## Task brief:
Print every record below exactly as written.

## Excerpts from a dataset:
————
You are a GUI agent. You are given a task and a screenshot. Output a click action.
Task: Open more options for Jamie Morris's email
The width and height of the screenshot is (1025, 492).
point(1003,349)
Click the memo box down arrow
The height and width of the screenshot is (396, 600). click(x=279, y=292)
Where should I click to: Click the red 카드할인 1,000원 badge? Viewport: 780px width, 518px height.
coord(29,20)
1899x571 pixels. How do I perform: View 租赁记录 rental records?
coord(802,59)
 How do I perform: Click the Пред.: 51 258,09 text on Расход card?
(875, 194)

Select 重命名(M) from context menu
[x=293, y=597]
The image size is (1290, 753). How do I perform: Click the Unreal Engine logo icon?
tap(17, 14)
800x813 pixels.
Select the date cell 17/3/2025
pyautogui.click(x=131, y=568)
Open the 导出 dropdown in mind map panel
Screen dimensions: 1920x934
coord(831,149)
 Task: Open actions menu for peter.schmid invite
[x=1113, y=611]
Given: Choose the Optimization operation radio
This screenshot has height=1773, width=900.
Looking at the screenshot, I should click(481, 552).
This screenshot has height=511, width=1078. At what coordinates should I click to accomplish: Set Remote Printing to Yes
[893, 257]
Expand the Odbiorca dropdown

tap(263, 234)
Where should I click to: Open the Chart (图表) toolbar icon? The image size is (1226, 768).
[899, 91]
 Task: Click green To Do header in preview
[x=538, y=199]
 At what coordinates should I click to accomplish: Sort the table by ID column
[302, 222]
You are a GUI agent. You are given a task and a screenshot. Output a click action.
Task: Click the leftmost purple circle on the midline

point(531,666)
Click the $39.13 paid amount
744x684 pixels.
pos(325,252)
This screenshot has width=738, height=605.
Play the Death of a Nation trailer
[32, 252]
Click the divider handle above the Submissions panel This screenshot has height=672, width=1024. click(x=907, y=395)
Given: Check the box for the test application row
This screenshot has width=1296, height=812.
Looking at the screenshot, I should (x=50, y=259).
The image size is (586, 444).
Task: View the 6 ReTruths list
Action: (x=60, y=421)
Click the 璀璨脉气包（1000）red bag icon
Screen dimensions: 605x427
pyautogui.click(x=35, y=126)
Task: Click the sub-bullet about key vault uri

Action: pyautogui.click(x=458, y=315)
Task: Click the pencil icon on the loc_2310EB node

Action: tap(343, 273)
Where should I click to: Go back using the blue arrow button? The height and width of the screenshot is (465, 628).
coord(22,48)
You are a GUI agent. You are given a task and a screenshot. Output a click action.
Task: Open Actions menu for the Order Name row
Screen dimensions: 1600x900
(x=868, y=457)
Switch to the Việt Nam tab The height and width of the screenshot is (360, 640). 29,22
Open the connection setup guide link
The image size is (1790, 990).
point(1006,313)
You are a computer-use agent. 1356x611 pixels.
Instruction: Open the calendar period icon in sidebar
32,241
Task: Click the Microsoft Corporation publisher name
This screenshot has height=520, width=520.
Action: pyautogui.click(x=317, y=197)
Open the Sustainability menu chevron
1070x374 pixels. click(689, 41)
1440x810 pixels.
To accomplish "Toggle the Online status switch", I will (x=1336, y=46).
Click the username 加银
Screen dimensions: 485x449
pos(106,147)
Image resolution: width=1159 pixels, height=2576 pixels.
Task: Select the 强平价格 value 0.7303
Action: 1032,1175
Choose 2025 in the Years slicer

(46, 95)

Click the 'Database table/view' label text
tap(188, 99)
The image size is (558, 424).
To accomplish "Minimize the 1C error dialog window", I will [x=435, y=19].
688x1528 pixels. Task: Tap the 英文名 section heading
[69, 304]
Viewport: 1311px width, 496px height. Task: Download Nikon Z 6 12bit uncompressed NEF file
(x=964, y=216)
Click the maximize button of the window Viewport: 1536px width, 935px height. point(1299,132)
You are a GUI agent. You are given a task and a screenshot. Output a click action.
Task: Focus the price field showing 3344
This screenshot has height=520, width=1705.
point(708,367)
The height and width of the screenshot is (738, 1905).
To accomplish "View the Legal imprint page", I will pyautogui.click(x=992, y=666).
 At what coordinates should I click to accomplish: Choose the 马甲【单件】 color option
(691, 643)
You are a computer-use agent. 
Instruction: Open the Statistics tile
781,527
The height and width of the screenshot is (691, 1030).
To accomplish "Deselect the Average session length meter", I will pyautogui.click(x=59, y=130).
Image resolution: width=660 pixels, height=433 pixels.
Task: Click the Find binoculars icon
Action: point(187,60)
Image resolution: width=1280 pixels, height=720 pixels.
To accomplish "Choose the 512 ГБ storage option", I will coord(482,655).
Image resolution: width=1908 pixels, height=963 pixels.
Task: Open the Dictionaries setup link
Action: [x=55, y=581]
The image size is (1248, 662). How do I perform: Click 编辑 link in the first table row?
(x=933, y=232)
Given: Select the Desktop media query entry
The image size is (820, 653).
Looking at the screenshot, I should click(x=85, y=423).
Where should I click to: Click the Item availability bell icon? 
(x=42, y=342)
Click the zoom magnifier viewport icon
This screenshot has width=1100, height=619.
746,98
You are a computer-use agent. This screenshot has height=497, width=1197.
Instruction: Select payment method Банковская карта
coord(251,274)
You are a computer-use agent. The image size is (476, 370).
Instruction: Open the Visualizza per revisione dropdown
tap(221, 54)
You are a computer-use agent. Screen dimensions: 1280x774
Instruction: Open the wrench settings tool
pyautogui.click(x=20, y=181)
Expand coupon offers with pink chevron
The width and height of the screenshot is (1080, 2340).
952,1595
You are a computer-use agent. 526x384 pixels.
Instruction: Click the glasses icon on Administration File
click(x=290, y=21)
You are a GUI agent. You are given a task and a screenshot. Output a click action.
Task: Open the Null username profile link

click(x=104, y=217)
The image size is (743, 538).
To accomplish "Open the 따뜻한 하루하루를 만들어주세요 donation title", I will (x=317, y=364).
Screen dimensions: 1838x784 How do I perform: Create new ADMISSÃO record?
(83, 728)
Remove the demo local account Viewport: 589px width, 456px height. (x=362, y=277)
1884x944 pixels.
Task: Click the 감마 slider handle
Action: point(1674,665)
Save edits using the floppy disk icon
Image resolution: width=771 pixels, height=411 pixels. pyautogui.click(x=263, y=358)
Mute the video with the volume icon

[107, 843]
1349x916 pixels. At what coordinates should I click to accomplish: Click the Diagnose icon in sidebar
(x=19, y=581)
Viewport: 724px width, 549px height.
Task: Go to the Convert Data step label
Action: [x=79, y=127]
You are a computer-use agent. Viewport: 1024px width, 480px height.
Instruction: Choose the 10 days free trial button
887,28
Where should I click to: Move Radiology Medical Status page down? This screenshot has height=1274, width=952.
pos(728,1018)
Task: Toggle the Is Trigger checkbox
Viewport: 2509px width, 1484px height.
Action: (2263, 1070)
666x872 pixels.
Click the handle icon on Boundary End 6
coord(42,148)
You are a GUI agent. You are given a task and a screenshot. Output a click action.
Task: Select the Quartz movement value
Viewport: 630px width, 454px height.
————
## Reply:
You are a GUI agent. You are given a task and a screenshot. Output a click action.
Task: Open more options for Jamie Morris's email
The width and height of the screenshot is (1025, 492).
point(1003,349)
Click the memo box down arrow
The height and width of the screenshot is (396, 600). click(x=279, y=292)
Where should I click to: Click the red 카드할인 1,000원 badge? Viewport: 780px width, 518px height.
coord(29,20)
1899x571 pixels. How do I perform: View 租赁记录 rental records?
coord(802,59)
 How do I perform: Click the Пред.: 51 258,09 text on Расход card?
(875, 194)

Select 重命名(M) from context menu
[x=293, y=597]
The image size is (1290, 753). How do I perform: Click the Unreal Engine logo icon?
tap(17, 14)
800x813 pixels.
Select the date cell 17/3/2025
pyautogui.click(x=131, y=568)
Open the 导出 dropdown in mind map panel
Screen dimensions: 1920x934
coord(831,149)
 Task: Open actions menu for peter.schmid invite
[x=1113, y=611]
Given: Choose the Optimization operation radio
This screenshot has height=1773, width=900.
Looking at the screenshot, I should click(481, 552).
This screenshot has height=511, width=1078. At what coordinates should I click to accomplish: Set Remote Printing to Yes
[893, 257]
Expand the Odbiorca dropdown

tap(263, 234)
Where should I click to: Open the Chart (图表) toolbar icon? The image size is (1226, 768).
[899, 91]
 Task: Click green To Do header in preview
[x=538, y=199]
 At what coordinates should I click to accomplish: Sort the table by ID column
[302, 222]
You are a GUI agent. You are given a task and a screenshot. Output a click action.
Task: Click the leftmost purple circle on the midline

point(531,666)
Click the $39.13 paid amount
744x684 pixels.
pos(325,252)
This screenshot has width=738, height=605.
Play the Death of a Nation trailer
[32, 252]
Click the divider handle above the Submissions panel This screenshot has height=672, width=1024. click(x=907, y=395)
Given: Check the box for the test application row
This screenshot has width=1296, height=812.
Looking at the screenshot, I should (x=50, y=259).
The image size is (586, 444).
Task: View the 6 ReTruths list
Action: (x=60, y=421)
Click the 璀璨脉气包（1000）red bag icon
Screen dimensions: 605x427
pyautogui.click(x=35, y=126)
Task: Click the sub-bullet about key vault uri

Action: pyautogui.click(x=458, y=315)
Task: Click the pencil icon on the loc_2310EB node

Action: tap(343, 273)
Where should I click to: Go back using the blue arrow button? The height and width of the screenshot is (465, 628).
coord(22,48)
You are a GUI agent. You are given a task and a screenshot. Output a click action.
Task: Open Actions menu for the Order Name row
Screen dimensions: 1600x900
(x=868, y=457)
Switch to the Việt Nam tab The height and width of the screenshot is (360, 640). 29,22
Open the connection setup guide link
The image size is (1790, 990).
point(1006,313)
You are a computer-use agent. 1356x611 pixels.
Instruction: Open the calendar period icon in sidebar
32,241
Task: Click the Microsoft Corporation publisher name
This screenshot has height=520, width=520.
Action: pyautogui.click(x=317, y=197)
Open the Sustainability menu chevron
1070x374 pixels. click(689, 41)
1440x810 pixels.
To accomplish "Toggle the Online status switch", I will (x=1336, y=46).
Click the username 加银
Screen dimensions: 485x449
pos(106,147)
Image resolution: width=1159 pixels, height=2576 pixels.
Task: Select the 强平价格 value 0.7303
Action: 1032,1175
Choose 2025 in the Years slicer

(46, 95)

Click the 'Database table/view' label text
tap(188, 99)
The image size is (558, 424).
To accomplish "Minimize the 1C error dialog window", I will [x=435, y=19].
688x1528 pixels. Task: Tap the 英文名 section heading
[69, 304]
Viewport: 1311px width, 496px height. Task: Download Nikon Z 6 12bit uncompressed NEF file
(x=964, y=216)
Click the maximize button of the window Viewport: 1536px width, 935px height. point(1299,132)
You are a GUI agent. You are given a task and a screenshot. Output a click action.
Task: Focus the price field showing 3344
This screenshot has height=520, width=1705.
point(708,367)
The height and width of the screenshot is (738, 1905).
To accomplish "View the Legal imprint page", I will pyautogui.click(x=992, y=666).
 At what coordinates should I click to accomplish: Choose the 马甲【单件】 color option
(691, 643)
You are a computer-use agent. 
Instruction: Open the Statistics tile
781,527
The height and width of the screenshot is (691, 1030).
To accomplish "Deselect the Average session length meter", I will pyautogui.click(x=59, y=130).
Image resolution: width=660 pixels, height=433 pixels.
Task: Click the Find binoculars icon
Action: point(187,60)
Image resolution: width=1280 pixels, height=720 pixels.
To accomplish "Choose the 512 ГБ storage option", I will coord(482,655).
Image resolution: width=1908 pixels, height=963 pixels.
Task: Open the Dictionaries setup link
Action: [x=55, y=581]
The image size is (1248, 662). How do I perform: Click 编辑 link in the first table row?
(x=933, y=232)
Given: Select the Desktop media query entry
The image size is (820, 653).
Looking at the screenshot, I should click(x=85, y=423).
Where should I click to: Click the Item availability bell icon? 
(x=42, y=342)
Click the zoom magnifier viewport icon
This screenshot has width=1100, height=619.
746,98
You are a computer-use agent. This screenshot has height=497, width=1197.
Instruction: Select payment method Банковская карта
coord(251,274)
You are a computer-use agent. The image size is (476, 370).
Instruction: Open the Visualizza per revisione dropdown
tap(221, 54)
You are a computer-use agent. Screen dimensions: 1280x774
Instruction: Open the wrench settings tool
pyautogui.click(x=20, y=181)
Expand coupon offers with pink chevron
The width and height of the screenshot is (1080, 2340).
952,1595
You are a computer-use agent. 526x384 pixels.
Instruction: Click the glasses icon on Administration File
click(x=290, y=21)
You are a GUI agent. You are given a task and a screenshot. Output a click action.
Task: Open the Null username profile link

click(x=104, y=217)
The image size is (743, 538).
To accomplish "Open the 따뜻한 하루하루를 만들어주세요 donation title", I will (x=317, y=364).
Screen dimensions: 1838x784 How do I perform: Create new ADMISSÃO record?
(83, 728)
Remove the demo local account Viewport: 589px width, 456px height. (x=362, y=277)
1884x944 pixels.
Task: Click the 감마 slider handle
Action: point(1674,665)
Save edits using the floppy disk icon
Image resolution: width=771 pixels, height=411 pixels. pyautogui.click(x=263, y=358)
Mute the video with the volume icon

[107, 843]
1349x916 pixels. At what coordinates should I click to accomplish: Click the Diagnose icon in sidebar
(x=19, y=581)
Viewport: 724px width, 549px height.
Task: Go to the Convert Data step label
Action: [x=79, y=127]
You are a computer-use agent. Viewport: 1024px width, 480px height.
Instruction: Choose the 10 days free trial button
887,28
Where should I click to: Move Radiology Medical Status page down? This screenshot has height=1274, width=952.
pos(728,1018)
Task: Toggle the Is Trigger checkbox
Viewport: 2509px width, 1484px height.
Action: (2263, 1070)
666x872 pixels.
Click the handle icon on Boundary End 6
coord(42,148)
You are a GUI agent. You are given a task and a screenshot. Output a click action.
Task: Select the Quartz movement value
Viewport: 630px width, 454px height.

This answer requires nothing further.